WHAT THE TASK ASKS: Everything from the line containing "600x385 pixels. Task: Click" through the final line of the entries below should be repeated exactly, and nothing else.

◇ ◇ ◇ ◇ ◇

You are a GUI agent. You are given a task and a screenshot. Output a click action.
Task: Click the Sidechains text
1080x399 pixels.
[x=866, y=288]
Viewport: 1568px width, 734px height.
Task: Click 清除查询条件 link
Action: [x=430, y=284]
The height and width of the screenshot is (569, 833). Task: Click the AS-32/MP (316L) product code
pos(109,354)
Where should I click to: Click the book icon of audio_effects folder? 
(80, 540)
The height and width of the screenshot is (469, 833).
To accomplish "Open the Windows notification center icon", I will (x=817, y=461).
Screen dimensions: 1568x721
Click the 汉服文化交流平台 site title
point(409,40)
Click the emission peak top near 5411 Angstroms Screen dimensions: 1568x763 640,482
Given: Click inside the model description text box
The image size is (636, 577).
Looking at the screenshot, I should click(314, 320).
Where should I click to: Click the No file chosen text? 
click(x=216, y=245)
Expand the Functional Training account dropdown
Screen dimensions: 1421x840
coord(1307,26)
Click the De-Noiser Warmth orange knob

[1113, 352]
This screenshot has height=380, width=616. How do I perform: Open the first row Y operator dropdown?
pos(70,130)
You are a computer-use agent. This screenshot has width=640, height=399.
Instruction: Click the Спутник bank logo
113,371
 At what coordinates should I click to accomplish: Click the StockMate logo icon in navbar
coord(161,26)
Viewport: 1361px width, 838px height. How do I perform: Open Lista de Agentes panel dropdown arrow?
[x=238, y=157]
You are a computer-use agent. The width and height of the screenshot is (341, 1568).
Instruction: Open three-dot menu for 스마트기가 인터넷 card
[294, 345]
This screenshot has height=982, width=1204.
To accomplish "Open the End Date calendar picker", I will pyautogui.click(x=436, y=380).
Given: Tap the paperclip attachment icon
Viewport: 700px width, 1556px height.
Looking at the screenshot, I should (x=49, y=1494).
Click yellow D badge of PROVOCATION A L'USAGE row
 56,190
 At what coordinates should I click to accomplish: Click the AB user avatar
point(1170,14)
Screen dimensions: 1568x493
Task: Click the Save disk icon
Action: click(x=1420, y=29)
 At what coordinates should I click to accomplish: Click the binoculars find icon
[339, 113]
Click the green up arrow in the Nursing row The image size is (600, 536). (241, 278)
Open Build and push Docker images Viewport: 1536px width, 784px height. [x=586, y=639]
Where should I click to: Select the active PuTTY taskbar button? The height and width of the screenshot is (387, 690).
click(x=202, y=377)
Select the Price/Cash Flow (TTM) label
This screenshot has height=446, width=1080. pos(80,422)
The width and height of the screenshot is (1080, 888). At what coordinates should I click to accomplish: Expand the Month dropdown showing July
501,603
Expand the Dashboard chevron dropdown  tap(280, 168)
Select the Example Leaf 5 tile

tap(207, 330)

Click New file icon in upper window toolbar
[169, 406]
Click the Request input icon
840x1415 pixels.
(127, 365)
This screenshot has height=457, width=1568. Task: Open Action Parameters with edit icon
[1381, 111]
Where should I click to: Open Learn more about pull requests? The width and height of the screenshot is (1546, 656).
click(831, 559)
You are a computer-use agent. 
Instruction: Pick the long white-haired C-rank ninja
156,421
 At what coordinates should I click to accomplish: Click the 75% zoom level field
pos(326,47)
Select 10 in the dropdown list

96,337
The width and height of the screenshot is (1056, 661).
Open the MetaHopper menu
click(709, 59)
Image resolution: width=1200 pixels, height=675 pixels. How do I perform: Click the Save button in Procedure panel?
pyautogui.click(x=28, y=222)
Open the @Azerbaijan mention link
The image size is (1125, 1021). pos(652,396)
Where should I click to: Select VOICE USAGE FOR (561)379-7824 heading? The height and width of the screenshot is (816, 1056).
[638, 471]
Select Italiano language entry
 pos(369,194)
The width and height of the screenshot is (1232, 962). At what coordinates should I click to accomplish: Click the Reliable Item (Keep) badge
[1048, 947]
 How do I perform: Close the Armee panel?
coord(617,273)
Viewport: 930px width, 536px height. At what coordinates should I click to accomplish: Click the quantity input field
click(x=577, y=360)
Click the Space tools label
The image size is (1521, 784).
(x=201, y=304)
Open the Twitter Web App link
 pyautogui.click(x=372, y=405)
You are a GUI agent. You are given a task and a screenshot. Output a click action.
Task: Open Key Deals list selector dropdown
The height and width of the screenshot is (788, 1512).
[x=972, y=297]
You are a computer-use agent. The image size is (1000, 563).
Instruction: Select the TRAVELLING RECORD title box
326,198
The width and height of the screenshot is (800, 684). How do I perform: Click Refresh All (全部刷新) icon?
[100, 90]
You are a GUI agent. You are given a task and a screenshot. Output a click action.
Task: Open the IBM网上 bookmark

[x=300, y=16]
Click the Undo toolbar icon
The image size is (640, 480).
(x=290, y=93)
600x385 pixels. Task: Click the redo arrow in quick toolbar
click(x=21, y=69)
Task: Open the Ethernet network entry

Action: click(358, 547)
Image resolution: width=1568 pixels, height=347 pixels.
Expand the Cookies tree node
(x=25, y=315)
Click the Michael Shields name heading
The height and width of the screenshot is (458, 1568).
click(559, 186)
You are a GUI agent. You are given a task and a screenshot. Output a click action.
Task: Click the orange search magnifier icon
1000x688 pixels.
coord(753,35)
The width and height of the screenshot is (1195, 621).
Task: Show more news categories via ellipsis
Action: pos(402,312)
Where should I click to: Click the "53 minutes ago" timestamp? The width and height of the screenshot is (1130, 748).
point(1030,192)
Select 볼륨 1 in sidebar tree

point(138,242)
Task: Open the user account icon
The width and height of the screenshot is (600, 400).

◇ ◇ ◇ ◇ ◇

ANSWER SECTION:
600x385 pixels. Task: Click the redo arrow in quick toolbar
click(x=21, y=69)
Task: Open the Ethernet network entry

Action: click(358, 547)
Image resolution: width=1568 pixels, height=347 pixels.
Expand the Cookies tree node
(x=25, y=315)
Click the Michael Shields name heading
The height and width of the screenshot is (458, 1568).
click(559, 186)
You are a GUI agent. You are given a task and a screenshot. Output a click action.
Task: Click the orange search magnifier icon
1000x688 pixels.
coord(753,35)
The width and height of the screenshot is (1195, 621).
Task: Show more news categories via ellipsis
Action: pos(402,312)
Where should I click to: Click the "53 minutes ago" timestamp? The width and height of the screenshot is (1130, 748).
point(1030,192)
Select 볼륨 1 in sidebar tree

point(138,242)
Task: Open the user account icon
The width and height of the screenshot is (600, 400).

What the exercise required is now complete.